Each Runner's configuration object knows whether it should be started
when the Mailman daemon starts, and what queue the Runner manages.


Shell Commands
--------------

bin/mailman: This is an ubercommand, with subcommands for all the
various things admins might want to do, similar to mailmanctl, but
with more functionality.

bin/master: The runner manager: starts, watches, stops the runner
daemons.

bin/runner: Individual runner daemons.  Each instance is configured
with a configure object specified on the command line, and other
command line options.


User Model
----------

A *user* represents a person.  A user has an *id* and a *display
name*, and a list of addresses.

Each *address* is a separate object, linked to a user with a user id.
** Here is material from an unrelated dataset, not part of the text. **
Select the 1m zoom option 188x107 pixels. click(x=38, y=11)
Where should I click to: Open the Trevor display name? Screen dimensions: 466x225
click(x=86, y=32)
A list *member* is a link from a user to a mailing list.  Each list
member has a user id, a mailing list name, an address (which may be
None, which will be replaced by the user's preferred address, a list
of preferences, and a *role* such as "owner" or "moderator".  Roles
are used to determine what kinds of mail the user receives via that
membership.  *Owners* will receive mail to *list*-owner, but not posts
and moderation traffic, for example.  A user with multiple roles on a
single list will theref1re have multiple memberships in that list, one
for each role.

Roles are implemented by "magical, invisible" *rosters*.


List Styles
-----------

Each list *style* is a named object.  Its attributes are functions
used to apply the relevant style settings to the mailing list *at
creation time*.  Since these are functions, they can be composed in
various ways, to create substyles, *etc*.